Visions of Glory is a controversial book that details the near-death experiences of a man named Spencer. The controversy comes from how people like doomsday mommy Lori Vallow Daybell relied, at least in part, on books like this to justify murder. The cousin of Lori Vallow, Megan Conner even said, “my family members are dead because of Visions of Glory, how is that okay?”
I just happen to specialize in military history and ethics. To
answer the question the book contributes to deaths because it provide a blueprint
for a community of those who have near death experiences and arrogantly claim they
have special spiritual powers, they can see the righteousness of people around
them and the demonic forces influencing them, and then the book used opaque
language that minimized killing in the name of God. The result is a perversion
of spiritual language and ideas to justify murder.
The general tone of this book reeked of arrogance. This
person claimed that he was an elite member of a small group within the church.

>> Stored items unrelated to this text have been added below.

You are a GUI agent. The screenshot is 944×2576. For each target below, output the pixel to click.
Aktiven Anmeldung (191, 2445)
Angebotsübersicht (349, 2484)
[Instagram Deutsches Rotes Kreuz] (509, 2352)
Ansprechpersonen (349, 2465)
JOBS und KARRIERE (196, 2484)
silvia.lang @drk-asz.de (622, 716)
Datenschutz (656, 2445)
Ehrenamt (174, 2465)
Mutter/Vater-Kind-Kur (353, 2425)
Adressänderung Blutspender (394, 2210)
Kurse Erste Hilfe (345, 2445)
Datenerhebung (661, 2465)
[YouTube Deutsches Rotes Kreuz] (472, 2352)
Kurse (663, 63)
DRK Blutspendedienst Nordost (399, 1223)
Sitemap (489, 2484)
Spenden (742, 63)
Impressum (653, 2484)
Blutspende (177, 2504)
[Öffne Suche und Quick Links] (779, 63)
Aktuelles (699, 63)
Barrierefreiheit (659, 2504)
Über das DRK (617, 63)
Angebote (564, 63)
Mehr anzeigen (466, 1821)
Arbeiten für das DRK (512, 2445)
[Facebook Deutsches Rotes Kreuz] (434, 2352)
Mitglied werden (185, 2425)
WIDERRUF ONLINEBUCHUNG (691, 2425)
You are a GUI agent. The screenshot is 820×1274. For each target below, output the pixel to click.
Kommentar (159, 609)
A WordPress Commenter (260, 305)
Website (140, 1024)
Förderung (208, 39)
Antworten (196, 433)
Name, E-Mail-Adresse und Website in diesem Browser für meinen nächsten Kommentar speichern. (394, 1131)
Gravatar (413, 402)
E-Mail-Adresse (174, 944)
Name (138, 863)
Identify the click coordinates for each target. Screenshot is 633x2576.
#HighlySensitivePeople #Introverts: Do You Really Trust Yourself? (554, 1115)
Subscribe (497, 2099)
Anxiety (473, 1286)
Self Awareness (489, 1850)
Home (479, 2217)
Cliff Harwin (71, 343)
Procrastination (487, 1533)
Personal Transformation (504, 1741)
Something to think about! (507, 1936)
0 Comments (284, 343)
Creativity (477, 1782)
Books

A member of the 144,000 mentioned in the Book of Revelation, he called himself a
first citizen of Zion that received personal missions from the Lord from his
office in the temple (194-195). These descriptions refer to a future event
after he is translated and before the millennium, but as with everything
discussed in this review, if someone believes they are eventually the first
citizen of Zion with an office in the temple and ability to see the souls of
those around them (161), it’s easy to feel a sense of superiority now. In
addition to seeing the souls, he discussed how translated being used the portal
that let them travel from Zion, healed the sick, and raised the dead. These
gifts only worked according to the faith of those wielding them. Miracles based
on faith is a safe Biblical principle, but the way Spencer was better at it,
discussing the shortcomings of other translated beings reinforced a feeling of
superiority I found emanating from him.
His visions included seeing dark spirits roaming among the
people of the world tempting them (23). The most dramatic moment was watching a
young man view pornography and the misshapen minions and spirits working him
into a frenzy of desire that Spencer likened to dogs fighting over a carcass
(94). This incident left me questions. If he were in the room, and knew the
individual was following the suggestion of the minions to look up more and more
scintillating material, wouldn’t Spencer have scene pornography as well? Did
his vision include special pixelating software? Wouldn’t seeing a man in a
sexual act also have been porn? But that’s using critical thinking. I’m
supposed to be impressed with his spirituality and anti porn crusade. Most
importantly, given the way that convicted child abusers Ruby Franke and Jodi
Hildebrandt created pornography groups that castigated men, and abused children
in the name of fighting
demons, this vision of pornography use seems more like an excuse to abuse porn
users than a warning against evil spirits.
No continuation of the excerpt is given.